Romantik vs. Aufklärung - Der große Gegensatz
Stell dir vor, nach Jahren des rationalen Denkens wollen die Menschen endlich wieder träumen! Die Romantik entstand als direkte Kritik an der Aufklärung, die alles nur noch wissenschaftlich und logisch betrachten wollte.
Die Aufklärung setzte auf Verstand, Wissenschaft und logisches Denken - "Sapere aude!" (Wage es zu denken!). Die Romantiker fanden das viel zu verkopft und wandten sich stattdessen Träumen, Märchen, der Vergangenheit und dem Unendlichen zu.

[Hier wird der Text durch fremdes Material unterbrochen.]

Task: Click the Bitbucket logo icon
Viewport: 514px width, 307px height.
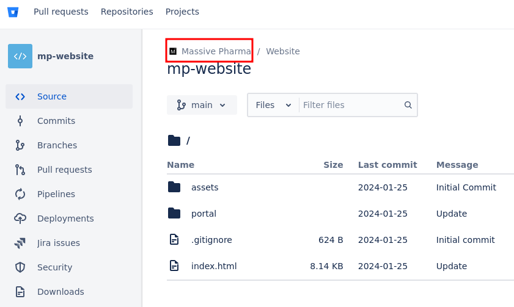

Zentrale romantische Motive sind Sehnsucht, Fantasie, Reisen, Natur und die Identitätssuche. Die Romantiker glaubten: Das Wahre liegt nicht in der Vernunft, sondern in der Fantasie und in der "Kindheit des Menschen".

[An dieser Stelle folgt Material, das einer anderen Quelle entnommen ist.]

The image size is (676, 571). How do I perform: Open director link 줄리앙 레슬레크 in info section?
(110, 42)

💡 Merke dir: Romantiker suchten die verlorengegangene Welt in Märchen, Sagen und Volksliedern - nicht in Wissenschaft oder Intellekt!
Poesie wurde zum zentralen Begriff. Sie sollte den "universalen Zusammenhang aller Dinge" zeigen und das Unsichtbare, Unbewusste und Unendliche ausdrücken.